About forty percent of the time it is possible to adequately fill a vertebral body from a single injection. It the vertebral body is not adequately filled during the first injection, it is necessary to pass a second needle down the other pedicle and inject more cement. The second side is anaesthetized, and a second skin incision is made. A second needle is passed down the other pedicle and advanced into the vertebral body to the junction of the anterior and middle third of the vertebral body. Again, cement is mixed and injected under lateral projection fluoroscopy imaging.

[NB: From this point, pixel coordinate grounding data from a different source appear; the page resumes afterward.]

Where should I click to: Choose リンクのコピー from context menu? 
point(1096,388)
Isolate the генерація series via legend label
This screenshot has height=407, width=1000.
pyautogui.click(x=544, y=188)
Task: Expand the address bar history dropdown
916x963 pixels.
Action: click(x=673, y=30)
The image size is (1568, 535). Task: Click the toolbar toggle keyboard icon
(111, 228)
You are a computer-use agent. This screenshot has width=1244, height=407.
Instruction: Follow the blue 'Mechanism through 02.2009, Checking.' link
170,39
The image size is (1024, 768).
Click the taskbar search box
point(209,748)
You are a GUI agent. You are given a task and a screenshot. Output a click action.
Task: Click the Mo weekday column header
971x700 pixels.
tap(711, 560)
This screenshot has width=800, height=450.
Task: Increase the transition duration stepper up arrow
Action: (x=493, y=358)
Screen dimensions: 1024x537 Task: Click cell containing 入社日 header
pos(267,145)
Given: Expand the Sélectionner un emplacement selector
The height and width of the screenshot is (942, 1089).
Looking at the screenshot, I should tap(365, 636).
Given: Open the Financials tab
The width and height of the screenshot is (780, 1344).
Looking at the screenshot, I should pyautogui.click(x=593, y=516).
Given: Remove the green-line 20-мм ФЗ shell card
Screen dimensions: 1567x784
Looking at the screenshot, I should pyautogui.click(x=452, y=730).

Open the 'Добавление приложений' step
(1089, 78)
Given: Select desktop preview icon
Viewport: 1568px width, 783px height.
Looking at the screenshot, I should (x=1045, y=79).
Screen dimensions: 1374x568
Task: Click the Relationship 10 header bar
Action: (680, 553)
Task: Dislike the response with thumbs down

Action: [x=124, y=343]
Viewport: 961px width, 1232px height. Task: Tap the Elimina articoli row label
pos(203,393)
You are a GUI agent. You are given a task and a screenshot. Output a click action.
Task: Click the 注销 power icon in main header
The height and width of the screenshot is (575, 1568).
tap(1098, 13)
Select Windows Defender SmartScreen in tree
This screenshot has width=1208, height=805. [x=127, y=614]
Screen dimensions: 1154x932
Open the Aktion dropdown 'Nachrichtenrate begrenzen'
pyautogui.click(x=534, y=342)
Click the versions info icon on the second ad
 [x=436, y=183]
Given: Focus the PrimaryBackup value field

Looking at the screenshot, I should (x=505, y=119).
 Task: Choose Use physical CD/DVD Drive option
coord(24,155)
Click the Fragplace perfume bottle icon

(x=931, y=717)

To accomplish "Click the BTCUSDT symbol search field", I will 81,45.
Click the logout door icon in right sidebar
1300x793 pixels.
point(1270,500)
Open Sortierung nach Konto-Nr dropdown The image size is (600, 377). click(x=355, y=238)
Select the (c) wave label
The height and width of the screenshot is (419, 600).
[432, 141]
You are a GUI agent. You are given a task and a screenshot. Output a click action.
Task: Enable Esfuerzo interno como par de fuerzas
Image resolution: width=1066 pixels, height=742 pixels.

However, as is known to those of skill in the art, it can be very difficult to visualize the injection of cement against the existing cement from the first injection. Under the lateral projection fluoroscopy imaging, the second injection is visualized as a gradual subtle increase in the overall density or when the cement therefrom flows beyond the boundaries of the existing cement. In other words, the second injection cement is often not clearly identified until it enters an area, as viewed using lateral projection fluoroscopy, that the first injection did not fill. Due to the difficulty of observing the flow of cement during the second injection, the risk of spinal cord compression, unwanted venous filling and/or related damage, is increased. In particular, it is a challenge to observe when the cement extends posteriorly towards the epidural venous plexus, a group of veins that lie anterior to the spinal cord. Over injection can lead to the filling of these veins with cement and result in paraplegia or severe nerve compression. Pulmonary embolism is also possible.
Some of the foregoing difficulties may be overcome using a biplane angiography, where it is possible to see the cement in two planes simultaneously. However, it is not possible to judge the depth by the anterior-posterior projection and does not overcome the issue of control on the lateral projection of the posterior extent of the degree of cement filling. Furthermore, the expense and rarity of biplane angiographic equipment can make this an inaccessible option of many patients.